Article Courtesy of The
Mortgage Professionals America
By Francis Monford
Published September 3, 2018
An attorney, a property developer, and a condominium
buyer have each been sentenced to prison for their roles in a criminal
conspiracy related to the sales of five Florida condominiums, the US
Attorney’s Office for the Southern District of Florida announced.
US District Judge Robin Rosenberg sentenced Eric Granitur, George
Heaton, and Stephen McKenzie after they were convicted of conspiring to
make false statements to a federally insured institution. In addition to
their prison sentences, Granitur and Heaton were ordered to forfeit a
total of approximately $290,000.
As the seller and developer of the Vero Beach Hotel and Spa, Heaton paid
numerous incentives to McKenzie to buy the condominiums. Heaton agreed
to pay the cash-to-close amount that McKenzie was expected to bring to
closing and nearly $380,000 in additional cash after closing.

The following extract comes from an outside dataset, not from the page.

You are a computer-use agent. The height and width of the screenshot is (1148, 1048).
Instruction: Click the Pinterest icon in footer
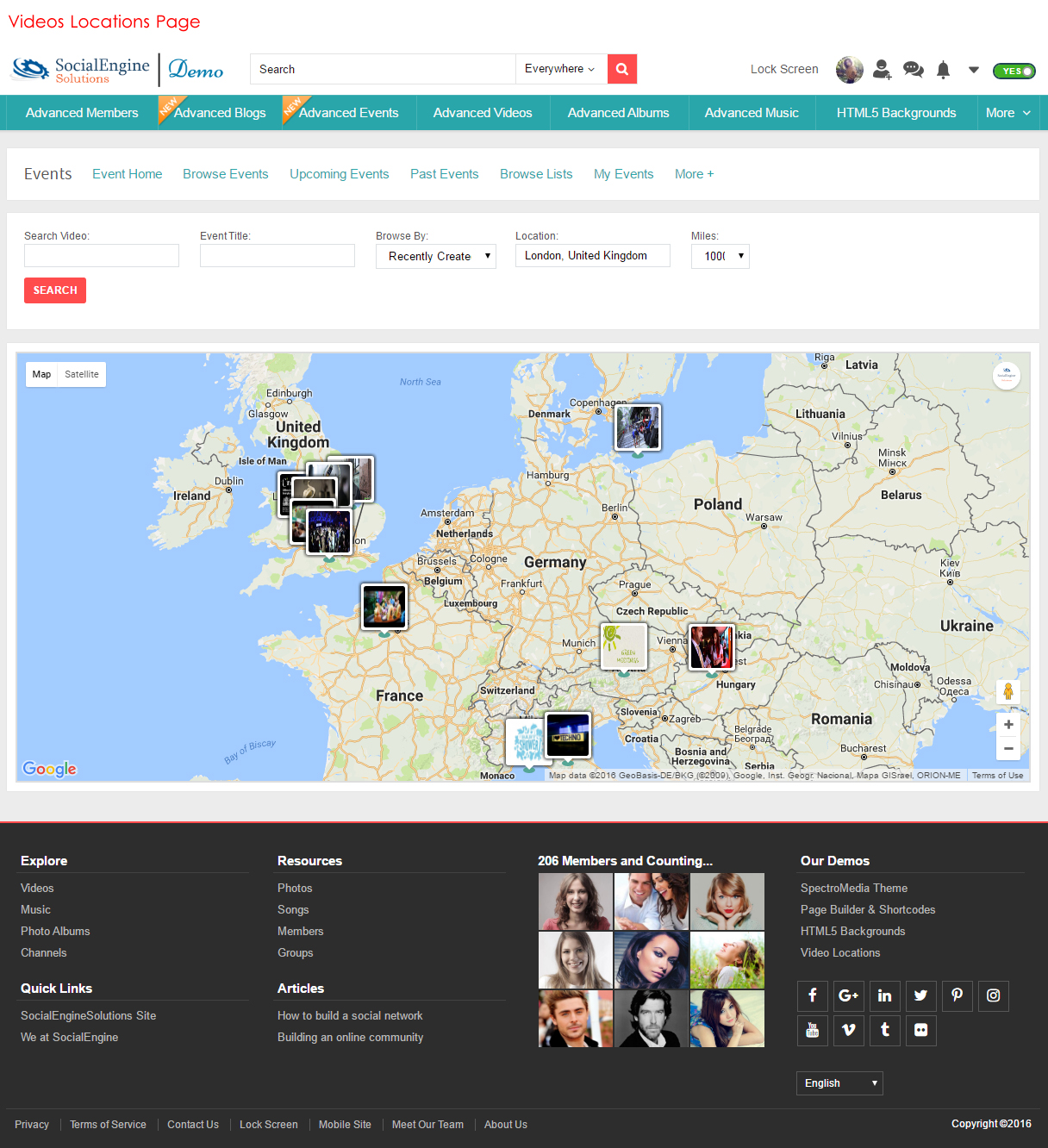(x=957, y=995)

Granitur owned and operated Live Oak Title, which conducted two real
estate closings for McKenzie’s purchase of five condominiums from
Heaton. As an escrow agent, he was required to truthfully and accurately
prepare and distribute the HUD-1 settlement statement to financial
institutions involved in the sales.
However, Granitur knowingly caused a false closing statement to be
transmitted to a federally insured financial institution by failing to
disclose the seller credits and incentives granted by Heaton to
McKenzie. The statement also failed to disclose that the seller was
paying the buyer’s cash-to-close. The financial institutions authorized
the release of mortgage loan proceeds on the basis of the closing
Rosenberg sentenced Granitur to 12 months and one day in prison and five
years of supervised release. Granitur was also ordered to forfeit
approximately $28,000. Heaton and McKenzie both pleaded guilty and
cooperated with the government. Heaton was sentenced to six months in
prison, three years of supervised release, and forfeited approximately
$263,000. McKenzie was sentenced to four months in prison and three
years of supervised release.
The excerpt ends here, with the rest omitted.